Justo en la mitad de la calle se alzaba el Palazzo Vecchio. Era un edificio público querido por los milaneses, foro habitual de fraternidades, gremios e incluso de jueces. Tenía tres plantas, seis amplios salones y un laberinto de despachos que cambiaban de dueño con facilidad.

Pues bien, la noche que pasé en casa de Oliverio Jacaranda, todas sus estancias hervían de expectación. Más de trescientas personas hacían cola en la calle para admirar la última obra del maestro Leonardo; muchos de los prohombres de la ciudad se habían citado con tan oportuno pretexto para comentar los últimos acontecimientos de la corte. No había ciudadano o ciudadana que no quisiera invitación para aquel acto.
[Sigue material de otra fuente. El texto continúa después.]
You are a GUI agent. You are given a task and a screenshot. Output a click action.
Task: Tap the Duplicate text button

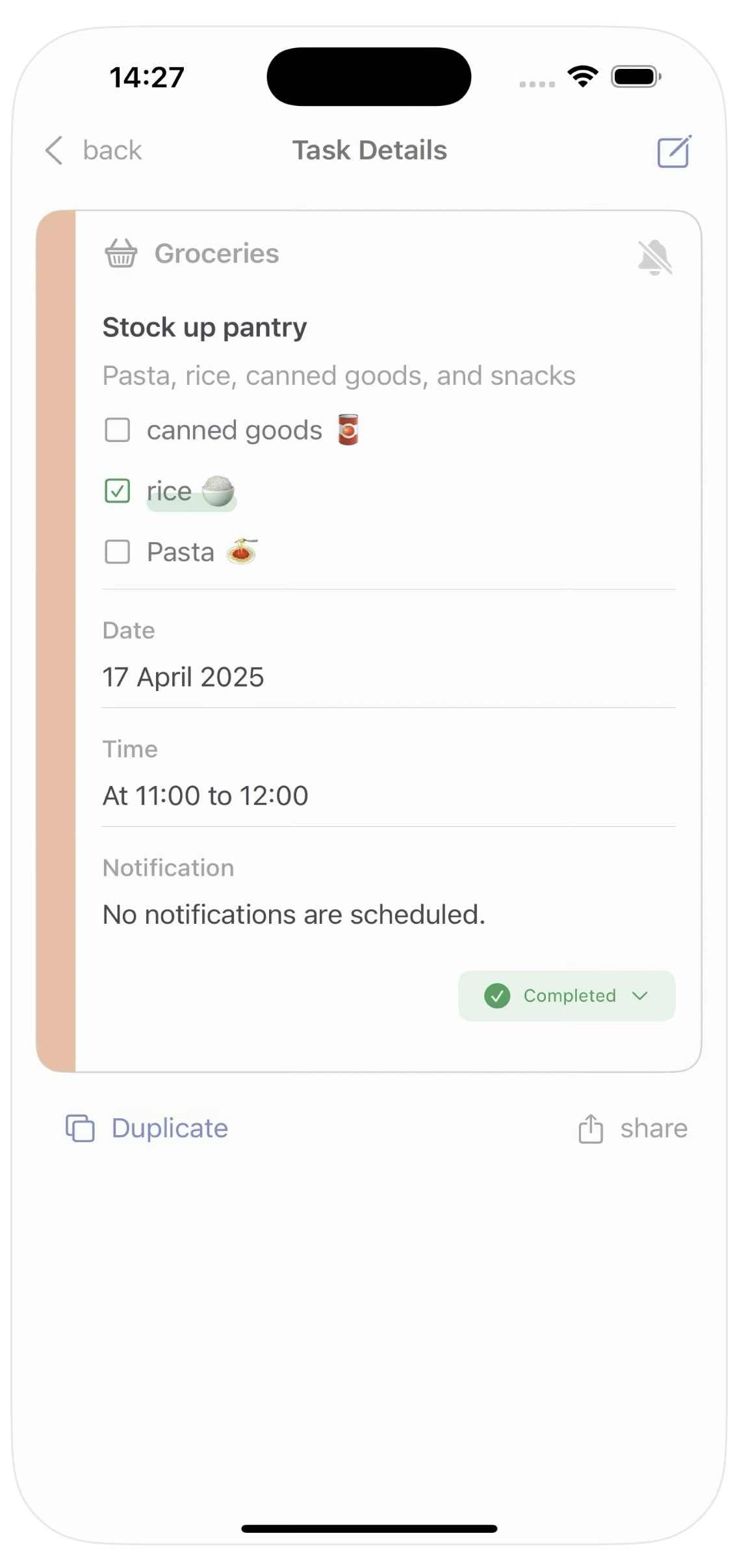coord(170,1128)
El toscano organizó su muestra a toda prisa, tal vez a instancias del propio dux, que a sólo cuarenta y ocho horas del entierro de su esposa ya pensaba en reactivar la vida pública milanesa.

El maestro Luini acudió acompañado por una radiante Elena Crivelli. Había insistido tanto que el joven maestro accedió a llevarla consigo. Todavía se sonrojaba al pensar en lo que había ocurrido entre ambos hacía sólo un par de días, y su interior seguía agitado como mar en tormenta. Para ponérselo más difícil, la hija de donna Lucrezia había elegido un impresionante atuendo para la ocasión: un vestido azul guarnecido de pieles, tocado con un corpino de escote cuadrado, bordado con hilo de oro. El pelo recogido en una redecilla de pedrería y el tono carmín de sus labios la elevaban a la categoría de diosa. Luini se esforzaba por mantener las distancias; por no rozarla siquiera.